Asia’s oldest stock exchange BSE Ltd will sell up to a 30% stake before 31 March 2017 through a so-called offer for sale (OFS) with a possible fresh sale of equity tagged on, the exchange informed its shareholders on 28 May.

The exchange could raise around Rs.1,300 crore from the sale.

BSE will hold an annual general meeting (AGM) on 24 June to seek shareholder approval for the listing, which would make it the first listed stock exchange in the country.

“A combination of an offer for sale (OFS) and fresh issue, for up to a maximum of 30% of the post-issue issued equity share capital of the company, subject to regulatory requirements”, would be considered at the AGM, said the notice. A copy of the shareholder notice has been put up on the exchange’s website.

Seeking shareholder approval takes BSE a step closer to a listing. On 14 March, BSE received in-principle approval for its share sale from the Securities and Exchange Board of India (Sebi).

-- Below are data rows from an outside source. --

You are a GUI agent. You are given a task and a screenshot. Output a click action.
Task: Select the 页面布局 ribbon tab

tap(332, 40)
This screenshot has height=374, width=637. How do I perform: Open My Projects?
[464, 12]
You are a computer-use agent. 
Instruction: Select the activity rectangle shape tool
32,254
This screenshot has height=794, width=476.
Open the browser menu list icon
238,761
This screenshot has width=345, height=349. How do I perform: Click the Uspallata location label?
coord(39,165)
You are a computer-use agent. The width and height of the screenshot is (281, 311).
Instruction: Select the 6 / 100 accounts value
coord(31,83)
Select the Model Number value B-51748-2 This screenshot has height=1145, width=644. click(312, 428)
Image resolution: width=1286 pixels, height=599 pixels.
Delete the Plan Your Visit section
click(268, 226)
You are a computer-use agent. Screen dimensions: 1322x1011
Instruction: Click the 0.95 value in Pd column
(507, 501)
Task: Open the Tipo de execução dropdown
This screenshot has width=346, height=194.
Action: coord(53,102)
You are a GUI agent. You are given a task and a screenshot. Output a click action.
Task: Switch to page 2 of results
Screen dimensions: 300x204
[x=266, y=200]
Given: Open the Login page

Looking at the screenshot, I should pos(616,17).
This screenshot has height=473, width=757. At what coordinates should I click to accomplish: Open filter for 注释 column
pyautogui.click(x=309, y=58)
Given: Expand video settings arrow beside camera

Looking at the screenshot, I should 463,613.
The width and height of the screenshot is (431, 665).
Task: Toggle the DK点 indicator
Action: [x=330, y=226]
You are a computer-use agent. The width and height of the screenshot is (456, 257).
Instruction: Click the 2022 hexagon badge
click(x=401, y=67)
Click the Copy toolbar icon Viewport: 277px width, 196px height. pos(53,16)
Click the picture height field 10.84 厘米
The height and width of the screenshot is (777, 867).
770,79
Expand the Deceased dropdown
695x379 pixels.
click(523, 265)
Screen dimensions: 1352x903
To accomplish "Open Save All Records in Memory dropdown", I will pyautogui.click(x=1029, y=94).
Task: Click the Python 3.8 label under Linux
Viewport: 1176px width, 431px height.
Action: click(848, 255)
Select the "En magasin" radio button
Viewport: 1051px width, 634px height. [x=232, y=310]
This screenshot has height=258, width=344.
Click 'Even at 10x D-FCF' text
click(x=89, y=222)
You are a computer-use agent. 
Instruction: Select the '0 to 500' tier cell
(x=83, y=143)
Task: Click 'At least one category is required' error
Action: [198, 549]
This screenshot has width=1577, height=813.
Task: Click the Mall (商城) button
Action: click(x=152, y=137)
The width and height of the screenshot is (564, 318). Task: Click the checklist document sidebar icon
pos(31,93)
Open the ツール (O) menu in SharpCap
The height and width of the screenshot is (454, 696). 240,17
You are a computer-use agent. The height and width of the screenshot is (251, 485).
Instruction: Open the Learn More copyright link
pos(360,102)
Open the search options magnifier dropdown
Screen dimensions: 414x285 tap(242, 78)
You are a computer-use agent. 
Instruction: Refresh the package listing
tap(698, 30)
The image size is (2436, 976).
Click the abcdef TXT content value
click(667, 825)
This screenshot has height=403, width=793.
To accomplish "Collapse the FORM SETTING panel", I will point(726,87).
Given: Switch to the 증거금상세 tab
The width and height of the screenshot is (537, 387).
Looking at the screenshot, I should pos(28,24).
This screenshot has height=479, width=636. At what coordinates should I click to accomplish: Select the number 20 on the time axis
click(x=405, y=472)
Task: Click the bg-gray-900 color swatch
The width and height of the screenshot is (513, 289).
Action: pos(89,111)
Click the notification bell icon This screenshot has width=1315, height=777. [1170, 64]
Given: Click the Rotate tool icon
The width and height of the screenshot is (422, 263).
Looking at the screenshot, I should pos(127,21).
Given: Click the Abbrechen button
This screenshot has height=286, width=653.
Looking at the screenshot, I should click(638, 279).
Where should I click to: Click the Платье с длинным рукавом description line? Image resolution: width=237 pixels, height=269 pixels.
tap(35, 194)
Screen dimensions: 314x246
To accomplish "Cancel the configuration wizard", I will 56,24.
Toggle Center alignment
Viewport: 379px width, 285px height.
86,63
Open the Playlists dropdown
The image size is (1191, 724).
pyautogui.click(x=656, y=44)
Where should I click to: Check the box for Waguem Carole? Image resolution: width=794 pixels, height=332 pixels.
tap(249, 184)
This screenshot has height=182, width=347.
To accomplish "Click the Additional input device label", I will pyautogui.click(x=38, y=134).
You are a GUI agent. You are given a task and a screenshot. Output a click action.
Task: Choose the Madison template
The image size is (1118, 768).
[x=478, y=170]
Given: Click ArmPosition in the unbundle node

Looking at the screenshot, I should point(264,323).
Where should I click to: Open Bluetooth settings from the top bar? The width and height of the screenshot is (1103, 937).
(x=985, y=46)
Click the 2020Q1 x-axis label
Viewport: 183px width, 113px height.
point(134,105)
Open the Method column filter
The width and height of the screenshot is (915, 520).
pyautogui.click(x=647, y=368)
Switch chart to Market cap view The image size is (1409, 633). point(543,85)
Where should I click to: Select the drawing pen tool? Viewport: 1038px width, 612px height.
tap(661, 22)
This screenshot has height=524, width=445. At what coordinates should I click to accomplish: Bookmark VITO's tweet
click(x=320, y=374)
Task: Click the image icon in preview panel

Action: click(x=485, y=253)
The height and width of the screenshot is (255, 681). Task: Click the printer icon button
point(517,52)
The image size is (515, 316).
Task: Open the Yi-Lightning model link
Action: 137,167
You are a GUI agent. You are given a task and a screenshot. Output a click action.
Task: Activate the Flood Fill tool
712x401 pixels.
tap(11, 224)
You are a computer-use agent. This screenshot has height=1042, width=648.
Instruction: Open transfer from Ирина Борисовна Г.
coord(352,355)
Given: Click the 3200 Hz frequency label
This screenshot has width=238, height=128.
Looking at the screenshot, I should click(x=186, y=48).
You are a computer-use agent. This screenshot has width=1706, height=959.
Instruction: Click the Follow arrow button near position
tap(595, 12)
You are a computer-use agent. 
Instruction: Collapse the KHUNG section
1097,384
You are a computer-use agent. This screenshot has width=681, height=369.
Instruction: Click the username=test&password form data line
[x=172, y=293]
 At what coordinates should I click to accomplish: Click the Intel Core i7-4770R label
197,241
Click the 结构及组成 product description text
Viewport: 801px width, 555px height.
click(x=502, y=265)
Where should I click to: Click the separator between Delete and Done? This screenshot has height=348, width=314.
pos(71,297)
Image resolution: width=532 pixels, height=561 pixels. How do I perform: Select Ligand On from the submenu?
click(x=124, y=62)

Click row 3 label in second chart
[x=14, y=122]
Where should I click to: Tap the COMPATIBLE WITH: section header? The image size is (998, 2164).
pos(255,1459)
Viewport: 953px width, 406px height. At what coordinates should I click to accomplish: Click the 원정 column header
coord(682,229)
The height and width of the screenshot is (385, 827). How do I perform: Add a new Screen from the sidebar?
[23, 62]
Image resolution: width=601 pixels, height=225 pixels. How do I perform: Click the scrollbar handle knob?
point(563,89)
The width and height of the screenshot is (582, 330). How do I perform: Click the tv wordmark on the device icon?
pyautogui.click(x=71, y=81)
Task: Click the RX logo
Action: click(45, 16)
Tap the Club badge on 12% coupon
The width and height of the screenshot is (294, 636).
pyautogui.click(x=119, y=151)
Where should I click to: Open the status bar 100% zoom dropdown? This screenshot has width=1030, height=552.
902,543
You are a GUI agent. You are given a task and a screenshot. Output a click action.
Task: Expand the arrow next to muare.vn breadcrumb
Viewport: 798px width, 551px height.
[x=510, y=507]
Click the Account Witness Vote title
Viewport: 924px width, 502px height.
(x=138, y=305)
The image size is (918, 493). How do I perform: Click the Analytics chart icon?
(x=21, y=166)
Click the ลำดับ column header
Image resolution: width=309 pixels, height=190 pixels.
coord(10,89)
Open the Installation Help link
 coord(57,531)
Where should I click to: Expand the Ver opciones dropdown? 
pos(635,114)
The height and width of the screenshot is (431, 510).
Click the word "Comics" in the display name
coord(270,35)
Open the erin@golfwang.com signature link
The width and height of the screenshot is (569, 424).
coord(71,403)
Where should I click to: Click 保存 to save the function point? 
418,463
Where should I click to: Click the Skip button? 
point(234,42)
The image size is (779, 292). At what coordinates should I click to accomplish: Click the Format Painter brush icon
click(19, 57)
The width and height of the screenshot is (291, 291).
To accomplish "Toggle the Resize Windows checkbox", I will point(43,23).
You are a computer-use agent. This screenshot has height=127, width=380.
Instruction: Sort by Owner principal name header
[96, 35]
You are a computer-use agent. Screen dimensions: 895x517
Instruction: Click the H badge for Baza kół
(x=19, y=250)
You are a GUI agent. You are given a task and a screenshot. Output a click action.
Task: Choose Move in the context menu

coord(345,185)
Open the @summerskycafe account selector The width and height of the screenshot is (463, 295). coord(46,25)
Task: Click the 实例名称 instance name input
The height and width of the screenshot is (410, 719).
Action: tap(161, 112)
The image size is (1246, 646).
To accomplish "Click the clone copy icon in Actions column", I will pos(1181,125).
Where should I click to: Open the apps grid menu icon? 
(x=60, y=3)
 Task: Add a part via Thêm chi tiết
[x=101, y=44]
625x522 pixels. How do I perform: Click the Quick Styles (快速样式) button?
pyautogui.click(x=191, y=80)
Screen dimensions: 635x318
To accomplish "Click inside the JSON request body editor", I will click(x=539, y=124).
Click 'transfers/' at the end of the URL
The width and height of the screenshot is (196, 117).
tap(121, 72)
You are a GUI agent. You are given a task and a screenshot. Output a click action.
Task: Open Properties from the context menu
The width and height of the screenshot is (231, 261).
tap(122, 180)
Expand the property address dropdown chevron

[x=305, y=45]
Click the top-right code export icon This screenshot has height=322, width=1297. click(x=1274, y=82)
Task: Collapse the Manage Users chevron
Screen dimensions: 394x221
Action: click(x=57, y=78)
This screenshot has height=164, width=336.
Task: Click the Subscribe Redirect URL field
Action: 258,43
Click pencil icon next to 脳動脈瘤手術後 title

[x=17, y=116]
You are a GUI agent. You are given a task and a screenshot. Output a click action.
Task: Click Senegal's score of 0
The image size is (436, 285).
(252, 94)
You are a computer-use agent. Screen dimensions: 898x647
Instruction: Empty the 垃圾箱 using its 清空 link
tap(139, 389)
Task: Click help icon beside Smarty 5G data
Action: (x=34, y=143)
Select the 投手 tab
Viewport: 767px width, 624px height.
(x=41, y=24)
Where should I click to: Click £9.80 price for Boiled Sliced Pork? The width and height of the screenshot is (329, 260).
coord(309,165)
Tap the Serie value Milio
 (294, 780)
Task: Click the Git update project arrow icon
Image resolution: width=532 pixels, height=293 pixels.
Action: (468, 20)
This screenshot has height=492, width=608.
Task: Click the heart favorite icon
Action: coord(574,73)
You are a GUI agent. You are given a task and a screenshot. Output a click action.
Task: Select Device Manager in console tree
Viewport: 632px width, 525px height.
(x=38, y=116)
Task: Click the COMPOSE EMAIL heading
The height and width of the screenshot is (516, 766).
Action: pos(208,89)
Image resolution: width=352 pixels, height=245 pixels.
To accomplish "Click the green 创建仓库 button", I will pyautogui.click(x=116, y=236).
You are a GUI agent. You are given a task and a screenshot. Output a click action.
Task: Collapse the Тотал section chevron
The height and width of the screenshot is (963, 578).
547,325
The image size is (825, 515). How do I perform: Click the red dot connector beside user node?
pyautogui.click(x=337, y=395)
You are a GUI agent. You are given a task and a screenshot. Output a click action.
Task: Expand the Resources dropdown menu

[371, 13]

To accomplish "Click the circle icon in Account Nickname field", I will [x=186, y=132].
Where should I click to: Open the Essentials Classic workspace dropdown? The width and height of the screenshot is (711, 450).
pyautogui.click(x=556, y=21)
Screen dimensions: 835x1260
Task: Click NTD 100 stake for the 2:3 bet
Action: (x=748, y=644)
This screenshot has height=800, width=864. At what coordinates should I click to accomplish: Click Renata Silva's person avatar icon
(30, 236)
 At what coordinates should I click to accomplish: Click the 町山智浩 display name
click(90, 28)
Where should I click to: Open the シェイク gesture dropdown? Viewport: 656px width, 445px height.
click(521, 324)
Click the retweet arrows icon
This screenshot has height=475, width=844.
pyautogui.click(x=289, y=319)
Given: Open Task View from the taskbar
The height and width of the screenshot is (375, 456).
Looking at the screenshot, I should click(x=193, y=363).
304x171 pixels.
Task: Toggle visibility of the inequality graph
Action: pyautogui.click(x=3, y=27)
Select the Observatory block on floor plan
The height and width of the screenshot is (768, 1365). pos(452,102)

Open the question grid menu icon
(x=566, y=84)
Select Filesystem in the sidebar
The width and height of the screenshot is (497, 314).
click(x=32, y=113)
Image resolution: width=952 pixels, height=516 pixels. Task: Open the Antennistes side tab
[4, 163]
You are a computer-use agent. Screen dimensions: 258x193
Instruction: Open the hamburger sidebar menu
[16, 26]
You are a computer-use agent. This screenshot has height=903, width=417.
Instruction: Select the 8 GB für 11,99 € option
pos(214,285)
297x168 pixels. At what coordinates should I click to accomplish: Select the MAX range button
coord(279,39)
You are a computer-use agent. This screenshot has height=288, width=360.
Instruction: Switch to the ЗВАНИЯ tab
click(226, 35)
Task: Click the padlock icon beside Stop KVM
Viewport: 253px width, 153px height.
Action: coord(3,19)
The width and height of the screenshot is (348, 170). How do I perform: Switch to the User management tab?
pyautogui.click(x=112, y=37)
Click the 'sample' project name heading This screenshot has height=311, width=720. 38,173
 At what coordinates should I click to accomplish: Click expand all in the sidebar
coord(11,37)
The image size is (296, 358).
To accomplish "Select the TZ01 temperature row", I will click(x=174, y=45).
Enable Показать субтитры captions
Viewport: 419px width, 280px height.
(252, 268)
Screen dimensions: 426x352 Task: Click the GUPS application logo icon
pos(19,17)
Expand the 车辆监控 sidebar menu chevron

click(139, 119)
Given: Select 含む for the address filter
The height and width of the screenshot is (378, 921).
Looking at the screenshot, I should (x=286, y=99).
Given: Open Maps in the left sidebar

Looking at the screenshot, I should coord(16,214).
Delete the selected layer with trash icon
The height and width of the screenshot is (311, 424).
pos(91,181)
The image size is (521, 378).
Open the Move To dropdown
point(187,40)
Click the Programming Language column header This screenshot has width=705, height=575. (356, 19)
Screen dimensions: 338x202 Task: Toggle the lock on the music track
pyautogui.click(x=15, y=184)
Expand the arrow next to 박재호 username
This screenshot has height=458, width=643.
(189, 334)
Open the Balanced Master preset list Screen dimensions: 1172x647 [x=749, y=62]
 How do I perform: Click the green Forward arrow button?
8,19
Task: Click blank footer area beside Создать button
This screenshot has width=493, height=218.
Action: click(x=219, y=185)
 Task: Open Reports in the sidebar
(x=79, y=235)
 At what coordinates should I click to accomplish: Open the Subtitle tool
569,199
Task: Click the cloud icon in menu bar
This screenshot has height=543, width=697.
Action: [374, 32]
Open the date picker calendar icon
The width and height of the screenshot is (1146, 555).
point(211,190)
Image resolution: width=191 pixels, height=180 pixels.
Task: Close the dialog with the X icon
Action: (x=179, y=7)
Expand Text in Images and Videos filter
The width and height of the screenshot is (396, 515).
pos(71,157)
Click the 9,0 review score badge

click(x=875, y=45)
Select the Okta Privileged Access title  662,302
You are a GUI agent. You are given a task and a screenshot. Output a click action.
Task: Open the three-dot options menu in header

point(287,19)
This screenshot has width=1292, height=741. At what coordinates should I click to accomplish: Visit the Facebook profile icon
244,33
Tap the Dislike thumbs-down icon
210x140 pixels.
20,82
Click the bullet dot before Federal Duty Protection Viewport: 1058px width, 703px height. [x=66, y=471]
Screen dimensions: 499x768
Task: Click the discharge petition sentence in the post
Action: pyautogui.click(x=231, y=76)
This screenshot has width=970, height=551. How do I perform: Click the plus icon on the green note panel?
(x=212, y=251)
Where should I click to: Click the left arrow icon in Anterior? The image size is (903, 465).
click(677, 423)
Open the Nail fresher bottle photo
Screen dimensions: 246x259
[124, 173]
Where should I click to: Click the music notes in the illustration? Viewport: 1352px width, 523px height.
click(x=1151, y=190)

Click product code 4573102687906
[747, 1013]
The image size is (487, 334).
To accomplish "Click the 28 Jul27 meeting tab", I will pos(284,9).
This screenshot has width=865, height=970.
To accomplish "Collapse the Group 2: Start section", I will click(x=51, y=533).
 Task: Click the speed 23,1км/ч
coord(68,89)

BSE first approached Sebi with a listing plan in January 2013. However, the IPO proposal could not be cleared due to lack of clarity on Stock Exchanges and Clearing Corporations (SECC) norms.

Based on industry feedback, Sebi issued a notification on amendments to the SECC Regulations 2012 on 1 January. The amendments were aimed at making it easier for exchanges to list.

This allowed BSE to dust off its IPO plans.

According to a person familiar with the plans, the exchange will sell anywhere between 15% and 30% stake through the OFS.

“This is to give flexibility to the exchange. The aim is to offload a minimum of 10% and if more shareholders are interested in selling their stake, then it can go up to a maximum of 30%. The exchange and shareholders are seeking at least Rs.400 per share,” added this person, who asked not to be identified because the exchange is still firming up its plans.

If not too many shareholders are interested in selling, BSE will issue fresh equity to touch the 30% mark.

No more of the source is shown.